New York Times Limits Use of Data for Generative AI
By Adam Pease
New York Times Limits Use of Data for Generative AI
The New York Times (NYT) recently updated its terms of use to prohibit the use of the newspaper’s content in the training of generative AI models. This blog discusses the news and its implications for the generative AI market.
Generative AI and Data Ownership
The legal situation surrounding generative AI is still in a state of limbo, with many uncertainties regarding industry regulation and copyright law. Several leading generative AI providers have faced criticism for incorporating data into their model training without consulting the original authors or organizations that might own that data. Because large language models require so much text data for training, web scraping tools are often utilized to harvest data without explicit permission from the original source.
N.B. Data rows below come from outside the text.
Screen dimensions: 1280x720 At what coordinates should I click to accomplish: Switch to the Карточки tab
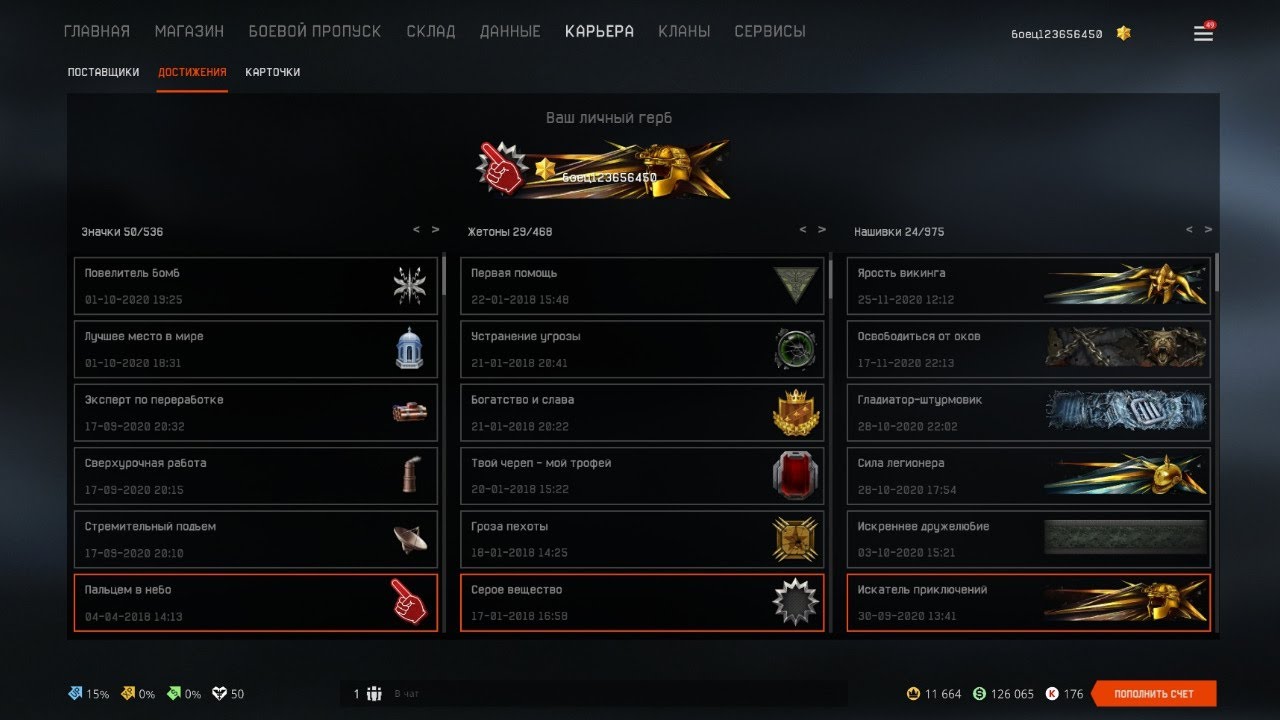click(272, 72)
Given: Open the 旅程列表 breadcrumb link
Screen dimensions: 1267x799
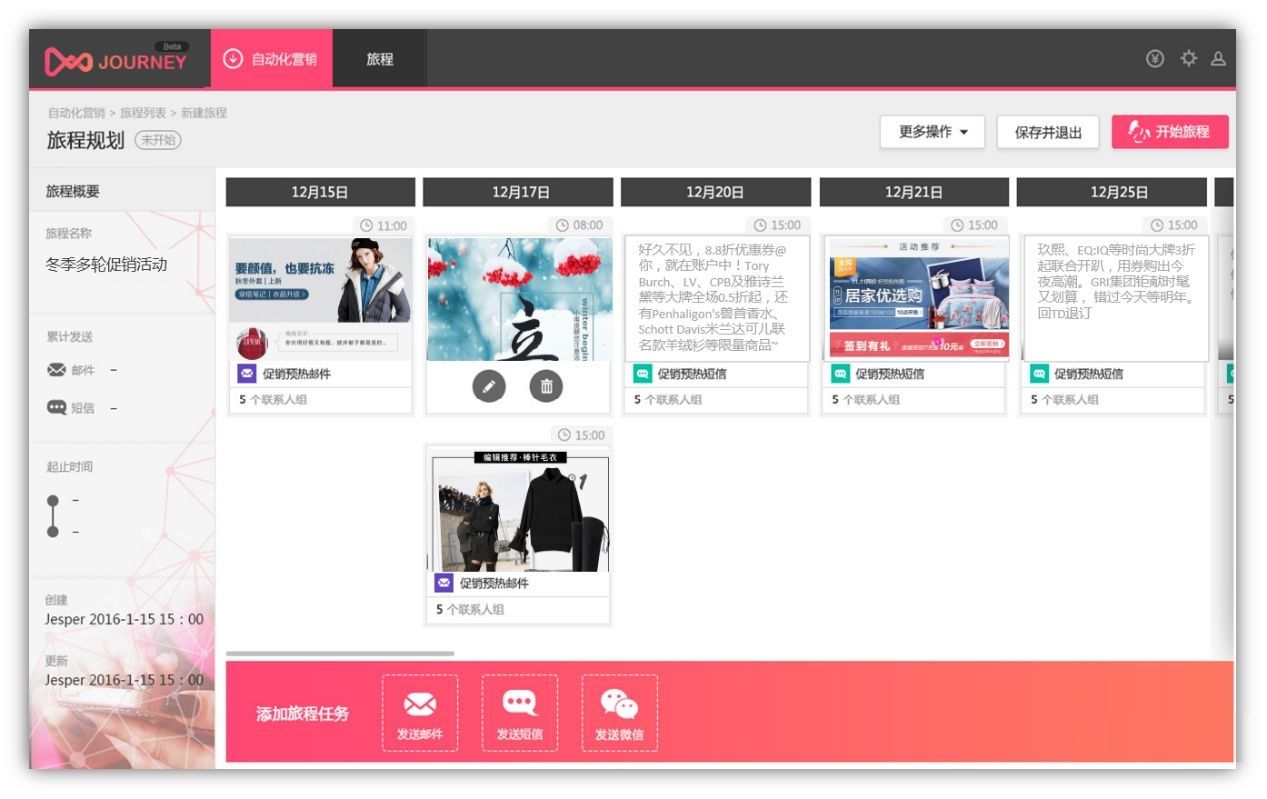Looking at the screenshot, I should 144,113.
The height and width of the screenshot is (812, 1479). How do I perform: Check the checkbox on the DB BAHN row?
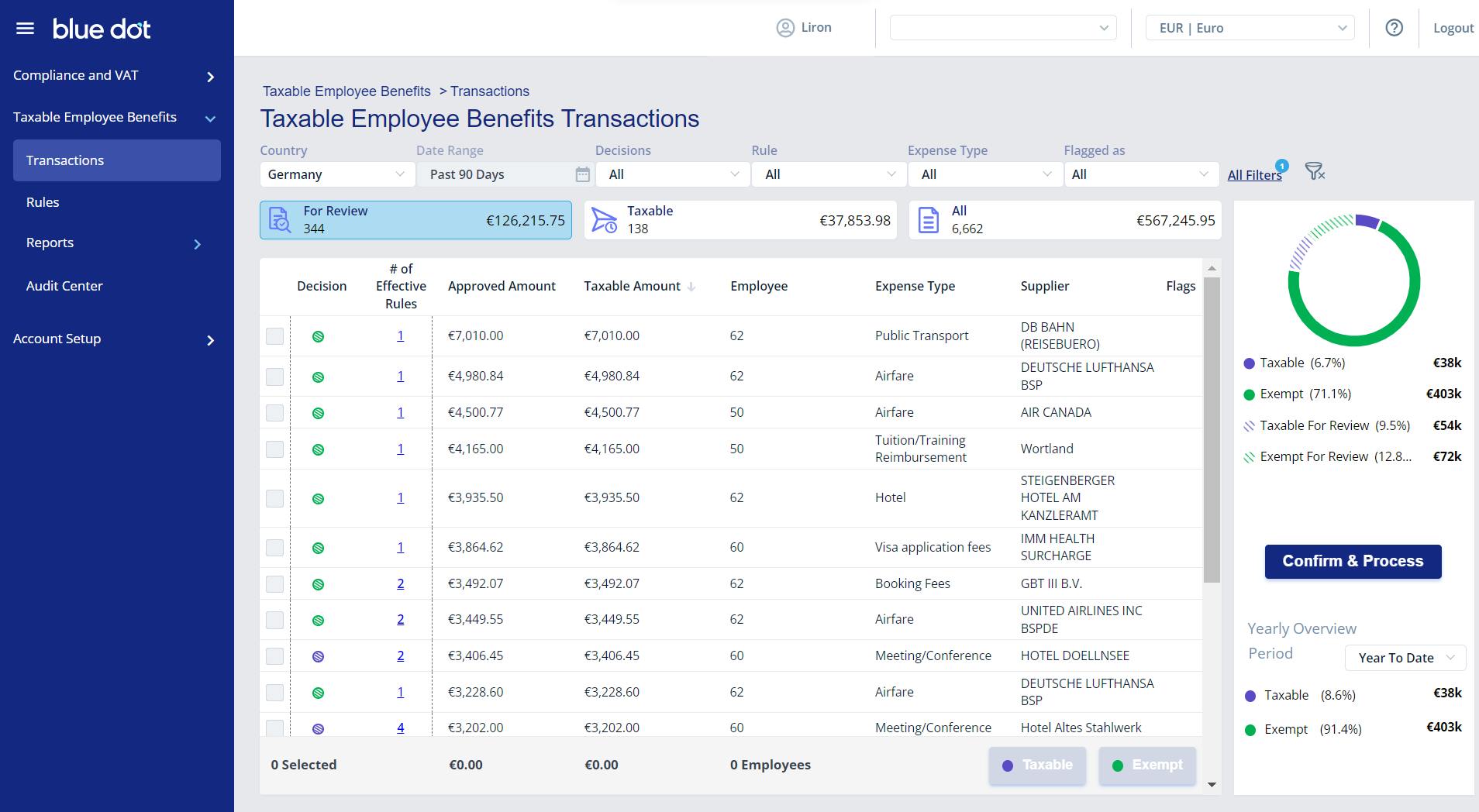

This decision by the New York Times represents a landmark in the fight between generative AI providers and the owners of data. It comes in the wake of Google’s announcement that it would be using public web data to train its AI models. Some generative AI providers are also moving in the other direction, offering ways for organizations to opt out of data harvesting for model training.
What’s Next for Generative AI Data?
It’s unclear what the long-term implications of the New York Times decision will be. To be sure, the material in the New York Times constitutes a negligible fraction of training data for LLMs like GPT-4. At the same time, the decision could cause other large media organizations to follow suit. If organizations like Reddit, which was heavily used to train state-of-the-art models were to implement similar restrictions, it could be represent an obstacle to model training.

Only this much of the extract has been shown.